Work instructions
Each record below is to be set down again precisely.

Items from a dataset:
◇ ◇ ◇

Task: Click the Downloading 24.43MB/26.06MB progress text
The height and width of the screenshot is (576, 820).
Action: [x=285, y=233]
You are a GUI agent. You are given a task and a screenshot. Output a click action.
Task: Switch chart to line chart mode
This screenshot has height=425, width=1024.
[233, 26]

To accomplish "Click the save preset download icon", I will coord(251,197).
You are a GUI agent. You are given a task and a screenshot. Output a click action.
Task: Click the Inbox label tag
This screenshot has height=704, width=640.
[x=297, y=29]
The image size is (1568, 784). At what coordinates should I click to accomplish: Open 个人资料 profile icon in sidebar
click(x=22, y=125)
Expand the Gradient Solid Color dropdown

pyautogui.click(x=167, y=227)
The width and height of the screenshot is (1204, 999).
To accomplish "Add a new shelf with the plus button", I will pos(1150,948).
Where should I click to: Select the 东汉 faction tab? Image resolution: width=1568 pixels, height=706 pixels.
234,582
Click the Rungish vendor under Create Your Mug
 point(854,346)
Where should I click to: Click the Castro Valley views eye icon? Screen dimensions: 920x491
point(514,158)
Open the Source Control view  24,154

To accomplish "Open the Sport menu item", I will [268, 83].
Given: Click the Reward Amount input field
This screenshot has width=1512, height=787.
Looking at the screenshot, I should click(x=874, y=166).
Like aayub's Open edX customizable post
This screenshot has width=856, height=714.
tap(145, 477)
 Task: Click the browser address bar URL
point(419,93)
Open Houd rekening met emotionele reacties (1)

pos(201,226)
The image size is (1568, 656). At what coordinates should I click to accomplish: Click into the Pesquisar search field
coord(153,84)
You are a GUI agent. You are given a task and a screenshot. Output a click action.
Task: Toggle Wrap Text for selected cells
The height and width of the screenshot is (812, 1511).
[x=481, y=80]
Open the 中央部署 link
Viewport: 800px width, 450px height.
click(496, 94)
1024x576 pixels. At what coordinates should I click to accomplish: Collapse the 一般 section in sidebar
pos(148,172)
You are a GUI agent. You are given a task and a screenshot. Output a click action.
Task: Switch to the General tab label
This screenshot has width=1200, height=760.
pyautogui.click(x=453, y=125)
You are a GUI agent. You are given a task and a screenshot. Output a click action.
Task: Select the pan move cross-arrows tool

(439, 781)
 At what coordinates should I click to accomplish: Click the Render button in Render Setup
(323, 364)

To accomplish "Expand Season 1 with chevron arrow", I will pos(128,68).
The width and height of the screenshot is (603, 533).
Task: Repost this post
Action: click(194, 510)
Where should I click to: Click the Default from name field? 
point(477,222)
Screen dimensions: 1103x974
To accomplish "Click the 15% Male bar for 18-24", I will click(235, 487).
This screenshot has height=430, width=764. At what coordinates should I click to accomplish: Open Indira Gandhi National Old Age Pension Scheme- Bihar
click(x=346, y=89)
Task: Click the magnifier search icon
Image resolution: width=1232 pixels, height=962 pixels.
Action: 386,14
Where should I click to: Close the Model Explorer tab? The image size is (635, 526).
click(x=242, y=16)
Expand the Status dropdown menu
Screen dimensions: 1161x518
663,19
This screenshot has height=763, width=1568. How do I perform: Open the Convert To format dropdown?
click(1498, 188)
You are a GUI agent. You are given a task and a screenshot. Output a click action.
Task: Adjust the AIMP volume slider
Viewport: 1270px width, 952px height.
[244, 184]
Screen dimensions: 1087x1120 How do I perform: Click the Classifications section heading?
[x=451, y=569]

◇ ◇ ◇

Written solution
Task: Click the Downloading 24.43MB/26.06MB progress text
The height and width of the screenshot is (576, 820).
Action: [x=285, y=233]
You are a GUI agent. You are given a task and a screenshot. Output a click action.
Task: Switch chart to line chart mode
This screenshot has height=425, width=1024.
[233, 26]

To accomplish "Click the save preset download icon", I will coord(251,197).
You are a GUI agent. You are given a task and a screenshot. Output a click action.
Task: Click the Inbox label tag
This screenshot has height=704, width=640.
[x=297, y=29]
The image size is (1568, 784). At what coordinates should I click to accomplish: Open 个人资料 profile icon in sidebar
click(x=22, y=125)
Expand the Gradient Solid Color dropdown

pyautogui.click(x=167, y=227)
The width and height of the screenshot is (1204, 999).
To accomplish "Add a new shelf with the plus button", I will pos(1150,948).
Where should I click to: Select the 东汉 faction tab? Image resolution: width=1568 pixels, height=706 pixels.
234,582
Click the Rungish vendor under Create Your Mug
 point(854,346)
Where should I click to: Click the Castro Valley views eye icon? Screen dimensions: 920x491
point(514,158)
Open the Source Control view  24,154

To accomplish "Open the Sport menu item", I will [268, 83].
Given: Click the Reward Amount input field
This screenshot has width=1512, height=787.
Looking at the screenshot, I should click(x=874, y=166).
Like aayub's Open edX customizable post
This screenshot has width=856, height=714.
tap(145, 477)
 Task: Click the browser address bar URL
point(419,93)
Open Houd rekening met emotionele reacties (1)

pos(201,226)
The image size is (1568, 656). At what coordinates should I click to accomplish: Click into the Pesquisar search field
coord(153,84)
You are a GUI agent. You are given a task and a screenshot. Output a click action.
Task: Toggle Wrap Text for selected cells
The height and width of the screenshot is (812, 1511).
[x=481, y=80]
Open the 中央部署 link
Viewport: 800px width, 450px height.
click(496, 94)
1024x576 pixels. At what coordinates should I click to accomplish: Collapse the 一般 section in sidebar
pos(148,172)
You are a GUI agent. You are given a task and a screenshot. Output a click action.
Task: Switch to the General tab label
This screenshot has width=1200, height=760.
pyautogui.click(x=453, y=125)
You are a GUI agent. You are given a task and a screenshot. Output a click action.
Task: Select the pan move cross-arrows tool

(439, 781)
 At what coordinates should I click to accomplish: Click the Render button in Render Setup
(323, 364)

To accomplish "Expand Season 1 with chevron arrow", I will pos(128,68).
The width and height of the screenshot is (603, 533).
Task: Repost this post
Action: click(194, 510)
Where should I click to: Click the Default from name field? 
point(477,222)
Screen dimensions: 1103x974
To accomplish "Click the 15% Male bar for 18-24", I will click(235, 487).
This screenshot has height=430, width=764. At what coordinates should I click to accomplish: Open Indira Gandhi National Old Age Pension Scheme- Bihar
click(x=346, y=89)
Task: Click the magnifier search icon
Image resolution: width=1232 pixels, height=962 pixels.
Action: 386,14
Where should I click to: Close the Model Explorer tab? The image size is (635, 526).
click(x=242, y=16)
Expand the Status dropdown menu
Screen dimensions: 1161x518
663,19
This screenshot has height=763, width=1568. How do I perform: Open the Convert To format dropdown?
click(1498, 188)
You are a GUI agent. You are given a task and a screenshot. Output a click action.
Task: Adjust the AIMP volume slider
Viewport: 1270px width, 952px height.
[244, 184]
Screen dimensions: 1087x1120 How do I perform: Click the Classifications section heading?
[x=451, y=569]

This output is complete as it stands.